| Time | Days | Location | Instructor | GER | Credit | OPUS Class Number | Syllabus (Tentative) |
|---|---|---|---|---|---|---|---|
11:45am- | MWF | Rich Building 108 | Fraser Harbutt. | HSC. | 4 | 13069 | TBA. |
Content: Our charge here, naturally, is to acquire a grasp both of the main events and issues of the period and of what historians and others have said about it. The deeper challenge will be to break through the crust of an illusory familiarity and confront some of the tantalizing paradoxes of modern American history: a mass democracy with a nervous elite that is highly resistant to change; a conservative society agitated by a provocative media and a radical popular culture; a military behemoth that has difficulty working its will in a revolutionary world; a muscular economy that is subject to destabilizing convulsions; and a rhetorical commitment to individualism, but a powerful tendency to conformity.

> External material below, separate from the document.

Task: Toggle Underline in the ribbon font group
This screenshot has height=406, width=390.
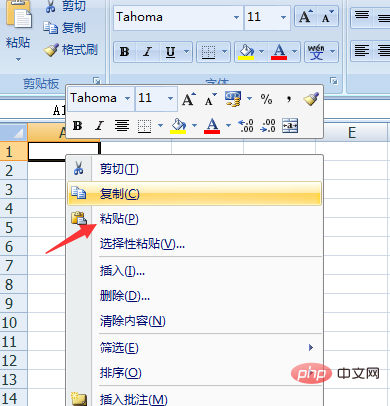Action: pos(170,52)
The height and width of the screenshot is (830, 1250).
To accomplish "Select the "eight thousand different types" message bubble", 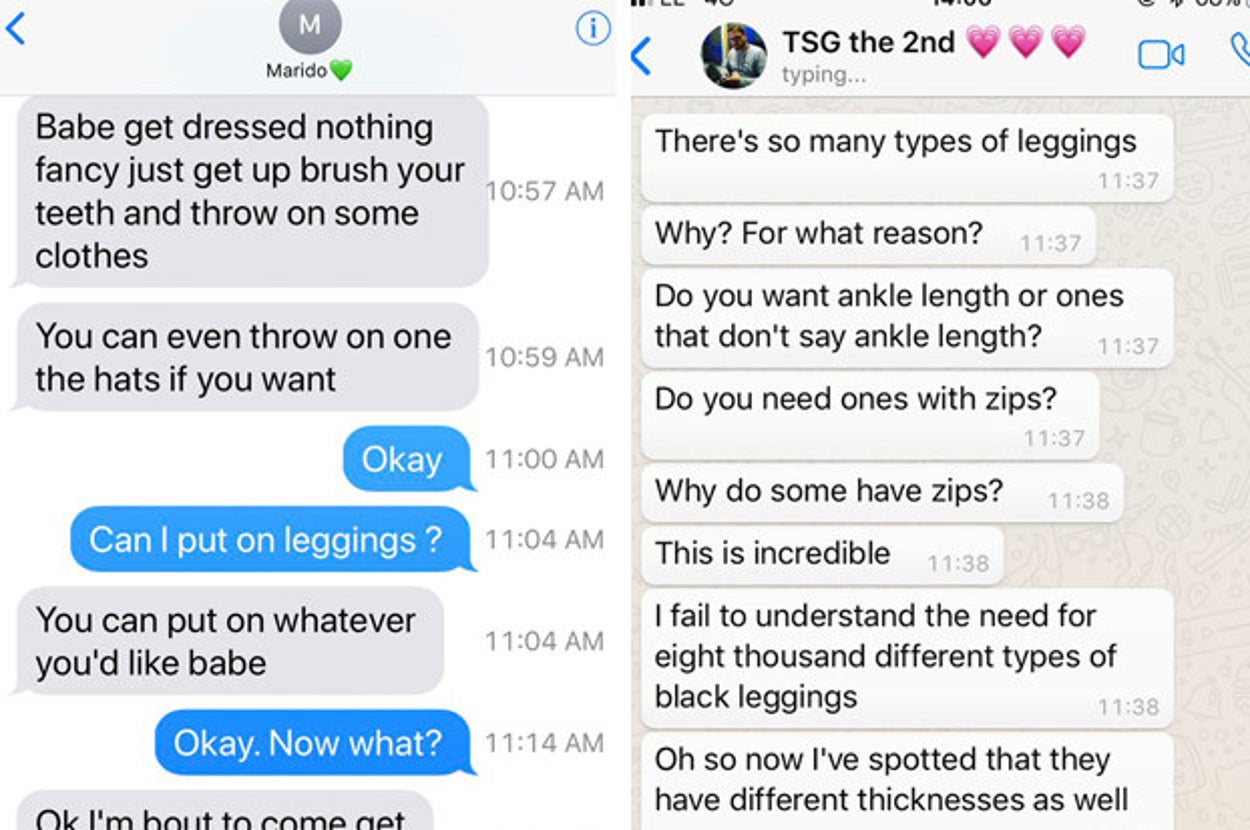I will pyautogui.click(x=905, y=657).
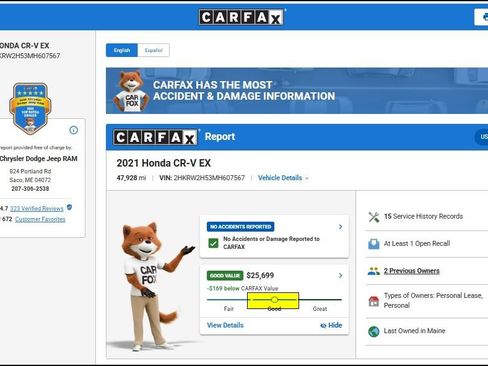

Probable texts will include: R. Griffiths & P. Baker, ed., Major Problems in American History Since 1945; J. Baughman, The Republic of Mass Culture; D. Burner, Making Peace with the Sixties; K. Phillips, American Theocracy; N. Ferguson, Colossus: The Rise and Fall of the American Empire; L. Freedman, The Evolution of Nuclear Strategy; W. Chafe, The Unfinished Journey
Particulars: Midterm: 30%; Final: 60%; Class: 10%
The schedule of courses on O.P.U.S. is the official listing of courses, including days and times they meet and the General Education Requirements they satisfy. Students should use course descriptions as general guidelines. Course requirements, grading details, book lists, and syllabi are subject to change.